Le syndrome du varan by Justine Niogret

Le syndrome du varan by Justine Niogret

Auteur:Justine Niogret
La langue: fra
Format: epub
Éditeur: Le Seuil
Publié: 2018-11-18T16:00:00+00:00


Le lendemain, le poivrot s’est levé à six heures et demie, il devait prendre la voiture. Il ne savait pas où il était garé. Il tremblait, il a traité un des chats de sale grosse vache de pute, salope obèse de merde, en criant. Il s’est perdu, et mon conjoint a dû se lever pour l’accompagner retrouver sa bagnole. Le poivrot m’a écrit quelques jours après, comme s’il ne s’était rien passé. Je lui ai dit d’aller se faire foutre.

Le Blanc pense contenir le Noir, l’homme pense contenir la femme, le valide pense contenir le neuroatypique. Ils pensent que l’autre est comme lui, mais en plus petit ; que s’il baisse sa réflexion, comme on s’agenouille devant un enfant, alors il pourra dire et conseiller.

« Il n’a pas voulu dire ça ! » « Mais non il n’est pas raciste ! » « Tu ne peux pas regarder un film sans faire chier ? » « C’est toi qui ne fais pas d’effort. »

Les rares fois où je parle de ce que mes parents ont choisi de faire, des gens qui n’ont jamais rien vécu de comparable me font don de leurs précieux conseils. Je sais qu’une part vient de la gêne qu’ils ont à ne pas savoir quoi dire, justement, mais ils peuvent faire l’effort de se taire. Je fais bien l’effort de vivre et de ne pas frapper les gens dans la rue, moi. Mais une part du conseil est donnée sincèrement, parce que les gens pensent réellement que je suis eux, avec quelque chose en moins. Avec une douleur qui me rend inférieure à eux. Ils pensent que je vis dans le traumatisme, que j’y suis soumise, sans même me demander si c’est le cas, ou parler assez longtemps avec moi pour avoir une opinion à ce sujet.

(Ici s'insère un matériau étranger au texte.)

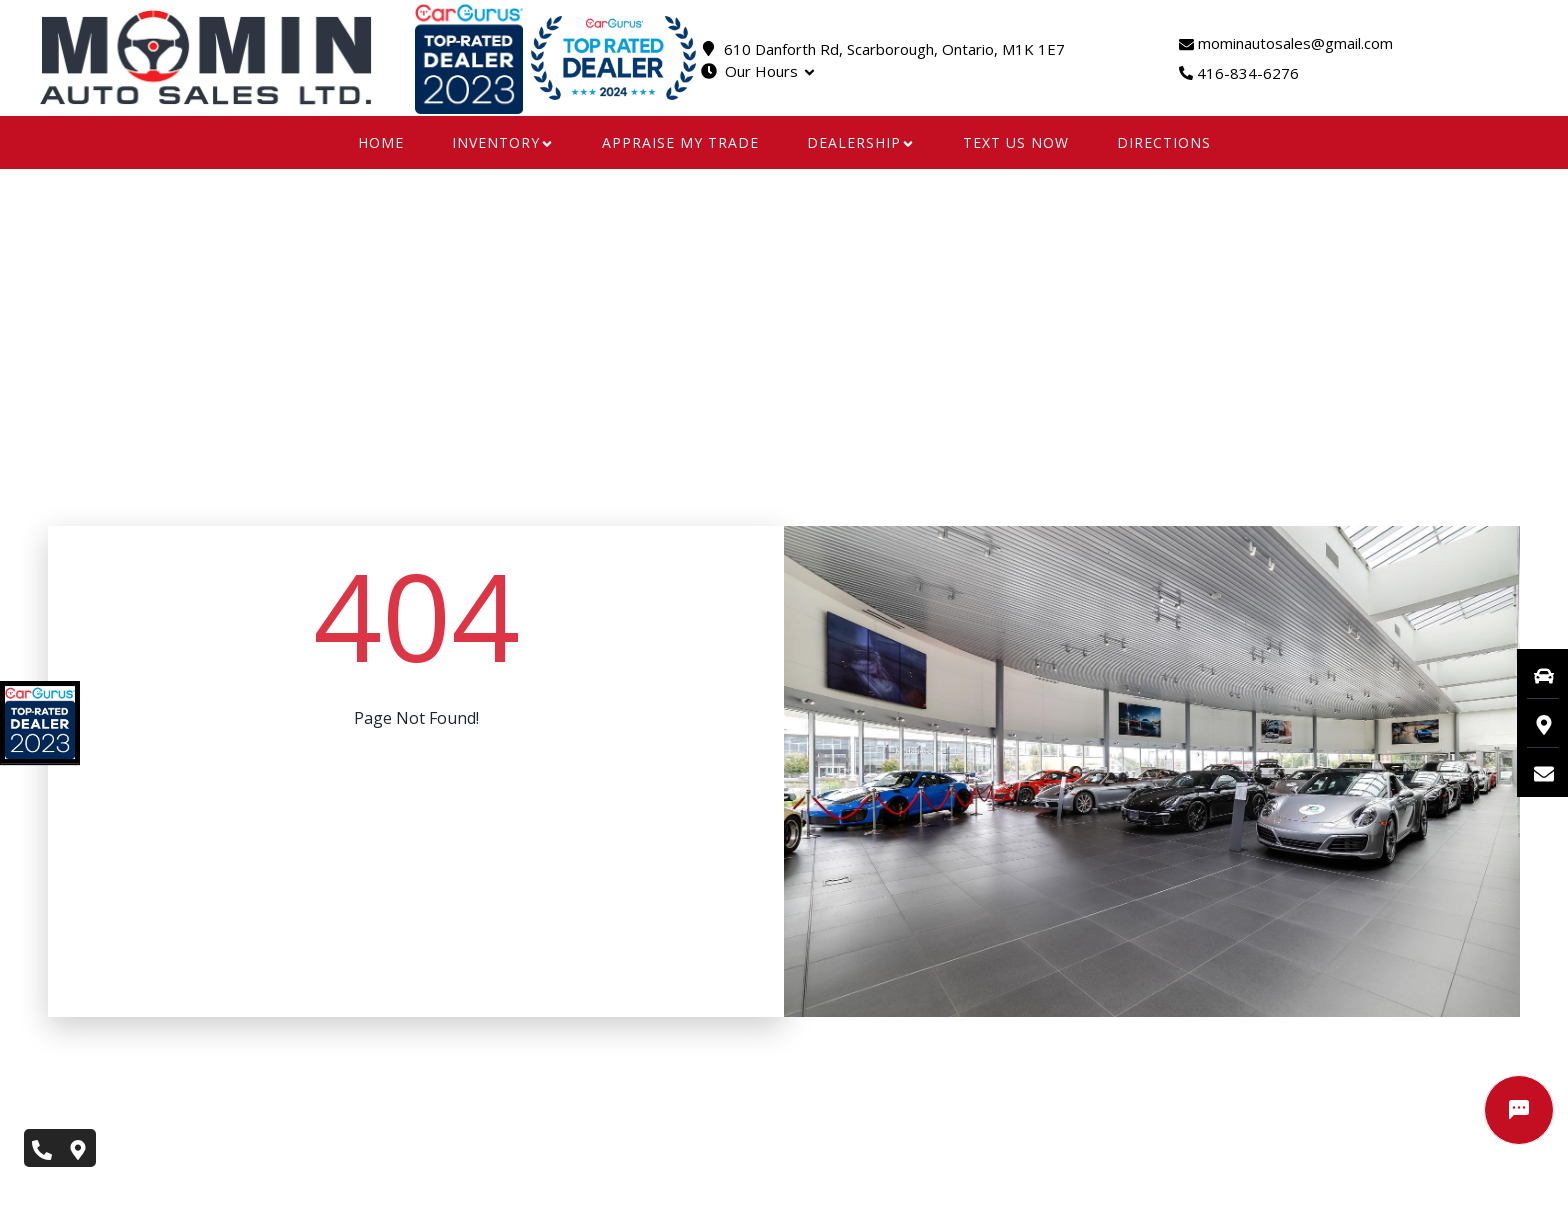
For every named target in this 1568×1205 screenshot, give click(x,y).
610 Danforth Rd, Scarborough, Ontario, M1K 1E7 (894, 49)
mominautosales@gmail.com (1286, 43)
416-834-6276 (1248, 73)
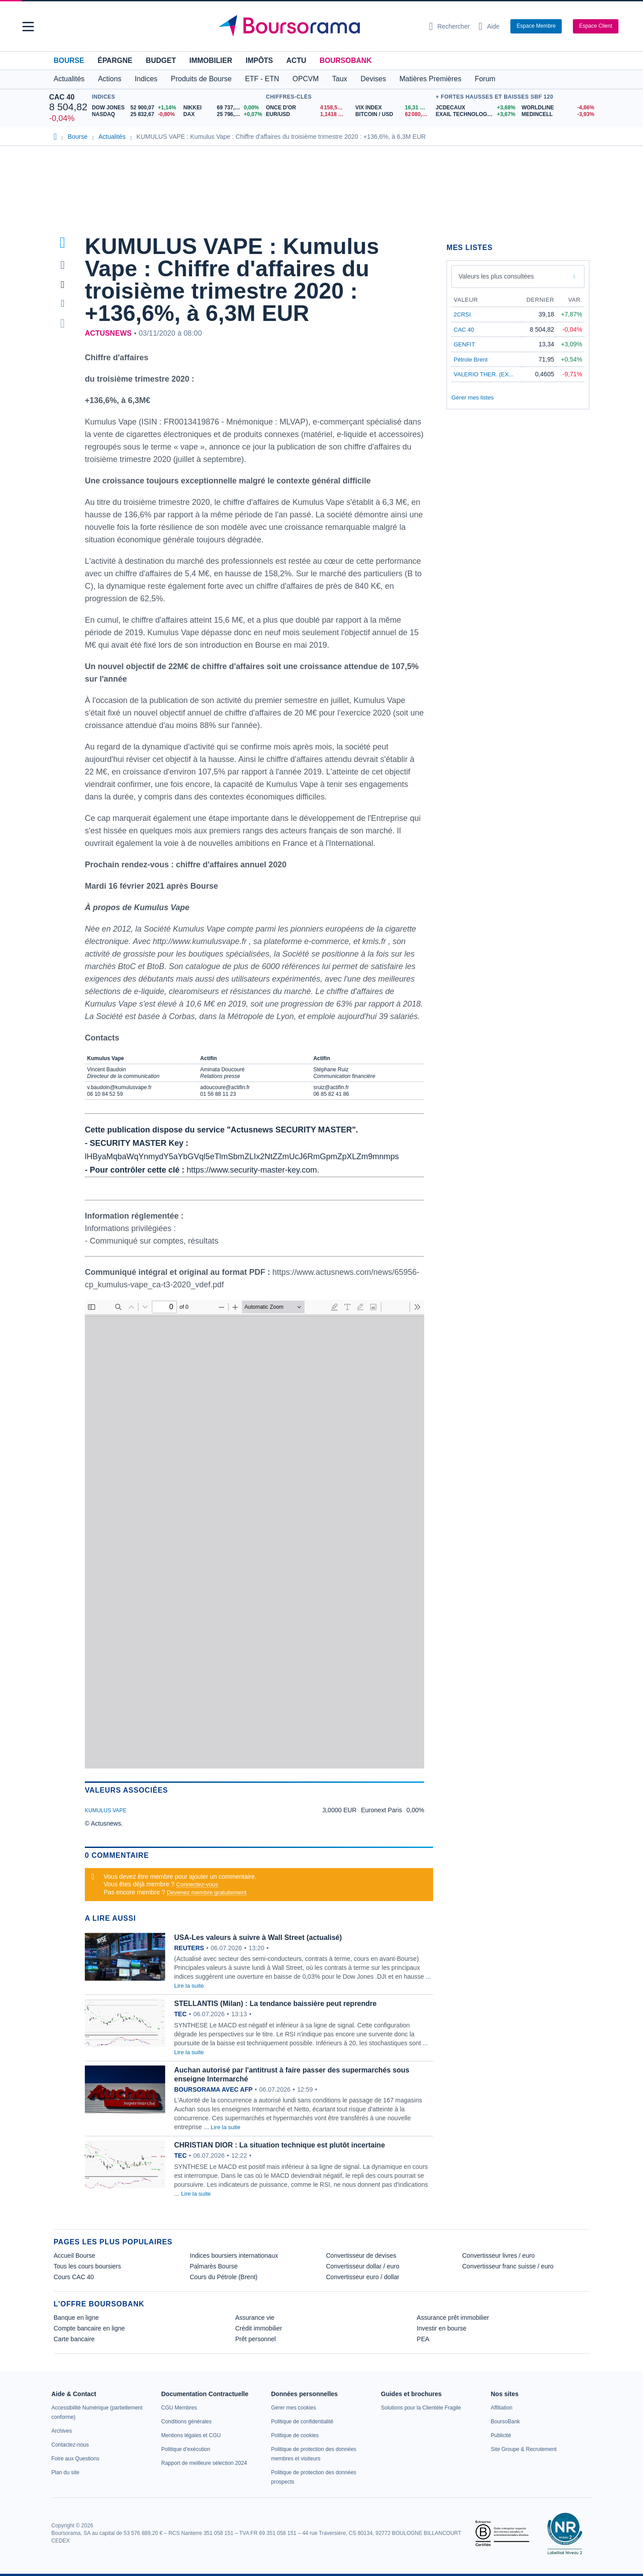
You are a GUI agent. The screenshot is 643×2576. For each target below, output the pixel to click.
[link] (61, 2431)
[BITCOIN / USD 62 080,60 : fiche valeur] (393, 114)
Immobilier (210, 60)
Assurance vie (255, 2317)
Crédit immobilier (258, 2328)
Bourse (69, 60)
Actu (296, 60)
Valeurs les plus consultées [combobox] (496, 276)
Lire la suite (189, 1985)
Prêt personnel (255, 2339)
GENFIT (464, 344)
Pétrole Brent (471, 359)
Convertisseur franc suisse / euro (508, 2266)
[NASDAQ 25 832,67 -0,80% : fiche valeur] (134, 114)
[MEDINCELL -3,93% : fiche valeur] (558, 114)
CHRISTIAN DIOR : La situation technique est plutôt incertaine (279, 2145)
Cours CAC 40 (74, 2277)
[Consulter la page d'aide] (489, 26)
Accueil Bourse (74, 2255)
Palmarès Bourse (214, 2266)
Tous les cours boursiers (87, 2266)
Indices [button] (146, 79)
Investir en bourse (441, 2328)
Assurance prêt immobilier (453, 2317)
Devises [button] (373, 79)
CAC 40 (62, 97)
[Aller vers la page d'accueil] (318, 26)
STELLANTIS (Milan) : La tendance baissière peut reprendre (275, 2003)
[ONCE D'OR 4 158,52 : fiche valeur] (307, 107)
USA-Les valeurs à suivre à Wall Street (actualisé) (258, 1937)
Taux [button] (339, 79)
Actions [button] (109, 79)
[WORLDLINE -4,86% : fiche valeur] (558, 107)
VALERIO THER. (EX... (484, 374)
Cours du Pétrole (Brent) (224, 2277)
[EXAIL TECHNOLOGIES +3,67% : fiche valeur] (475, 114)
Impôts (259, 60)
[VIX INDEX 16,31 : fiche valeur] (393, 107)
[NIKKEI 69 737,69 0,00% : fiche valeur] (223, 107)
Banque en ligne (76, 2317)
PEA (423, 2339)
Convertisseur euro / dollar (362, 2277)
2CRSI (462, 314)
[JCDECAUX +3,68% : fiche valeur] (475, 107)
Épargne (114, 60)
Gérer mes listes (472, 397)
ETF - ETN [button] (262, 79)
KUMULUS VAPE (105, 1810)
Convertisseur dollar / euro (362, 2266)
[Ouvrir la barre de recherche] (449, 26)
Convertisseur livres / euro (498, 2255)
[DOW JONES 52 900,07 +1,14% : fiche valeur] (134, 107)
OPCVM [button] (305, 79)
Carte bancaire (74, 2339)
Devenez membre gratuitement (206, 1892)
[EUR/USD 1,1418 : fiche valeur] (307, 114)
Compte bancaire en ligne (89, 2328)
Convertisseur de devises (361, 2255)
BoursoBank (346, 60)
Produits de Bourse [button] (201, 79)
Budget (161, 60)
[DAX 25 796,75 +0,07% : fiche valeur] (223, 114)
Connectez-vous (197, 1884)
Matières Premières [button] (430, 79)
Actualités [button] (69, 79)
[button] (28, 26)
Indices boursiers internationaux (234, 2255)
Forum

Quand ils le font, les gens sont toujours un peu surpris de me dire « Vous avez l’air d’aller bien ». Oui, je vais bien, merci. C’est ma vie, mon travail, je suis responsable d’aller bien. J’y ai passé trente-cinq ans, dans ces égouts à ciel ouvert, à faire le tri, à rêver, à me réveiller en saignant du nez, à noter les comportements, à ajuster mon radar. J’ai trente-cinq ans d’expérience, vos dix minutes de conseil ne sont rien. Ils sont à vous, vous les donnez par bêtise, un peu, par prétention, beaucoup. Vous voulez donner un conseil ? Parlez-moi de ça, par exemple, parlez-m’en.